Fortify, a Boston-based composite 3D printer manufacturer, has partnered with engineering materials developer Rogers Corporation to advance the 3D printing of radio frequency (RF) electronics.
Together, the partners will work to offer customers low-loss, high-frequency dielectric materials compatible with Fortify’s Continuous Kinetic Mixing (CKM) 3D printing technology. The partnership will see users able to 3D print custom precision substrates, Luneburg-like Gradient Refractive Index lenses, and end-use components for wireless devices.
“As our world becomes increasingly connected, so does the need for faster and higher capacity wireless connections,” explains Trevor Polidore, New Product Development Group Leader at Rogers Corporation. “Partnering with Fortify will allow Rogers to deliver a complete solution for the manufacturing of 3D printed dielectric components, enabling our customers to create the next generation of wireless systems.”
3D printing our wireless world
Today’s consumer devices are increasingly making use of active antenna systems (AAS) for communications. The technology has the ability to send out highly directive signals that can be modified electronically, while also forming a wide variety of beam patterns. These benefits are what make AAS suitable for the most-cutting edge communication applications such as 5G and high-throughput satellites, which were previously impossible using conventional antennas.
Unfortunately, AAS devices are still relatively expensive and difficult to manufacture, with inevitable performance tradeoffs when scaled down to consumer sizes. Fortify and Rogers claim it is possible to rise to these challenges with the use of 3D printing and dielectric materials, but these materials have historically been difficult to process with end-use quality and repeatability.

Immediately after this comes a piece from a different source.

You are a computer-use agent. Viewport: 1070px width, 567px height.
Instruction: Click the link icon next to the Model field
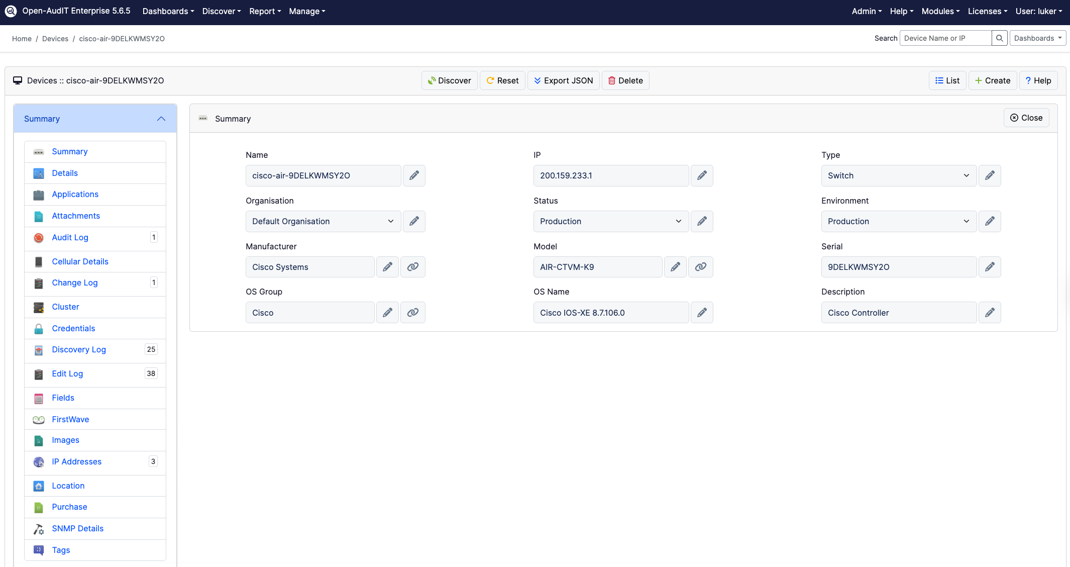click(x=701, y=267)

“The photopolymers available today are an order of magnitude more lossy than thermoplastics, yet 3D printing complex parts at scale out of thermoplastics is time consuming,” adds Phil Lambert, Sr. Applications Engineer at Fortify. “With the right low-loss material systems from Rogers combined with Fortify’s printers, we can offer a solution that provides excellent feature resolution, great RF properties, and high throughput capabilities for end-use parts.”
Continuous Kinetic Mixing with Fortify
Fortify’s CKM technology is a form of composite DLP 3D printing. The process works by uniformly distributing functional additives in photopolymer resins, resulting in filled and fiber-reinforced parts. The high-throughput technology is able to achieve fine features using heavily-loaded, viscous resins, which traditional DLP platforms are known to struggle with. Featured in all of Fortify’s Flux Series 3D printers, CKM will enable customers to print with the partners’ upcoming low-loss dielectric materials.
“With Rogers, we are positioned to commercialize the first scalable, low-loss 3D printed RF dielectric materials,” adds Josh Martin, CEO and Co-founder of Fortify. “This partnership is a great example of how innovative materials and technology companies can come together and provide a differentiated value proposition to a rapidly growing market.”
According to the partners, users will be provided with a scalable method of manufacturing RF components made of continuously varying dielectric materials. This will give rise to lightweight, geometrically-complex, wide bandwidth devices for applications in 5G, surveillance, remote sensing, and security.
As well as functional upgrades, additive manufacturing with composite materials allows for a whole host of mechanical improvements to parts. Continuous Composites, a developer of composite 3D printing technology, recently partnered with the US Department of Defense (DoD) to 3D print multifunctional composite wing structures for low-cost unmanned aircraft. The structures are set to combine light weight with high strength, while also offering cost-effectiveness.
Elsewhere, 3D printer manufacturer Impossible Objects recently entered a joint development agreement with Owens Corning, a provider of industrial building materials, to develop specialized composite materials for 3D printing. Set to be used with Impossible Objects’ composite-based additive manufacturing (CBAM) process, the fiberglass composites will enable parts with high strength-to-weight ratios and excellent chemical resistances.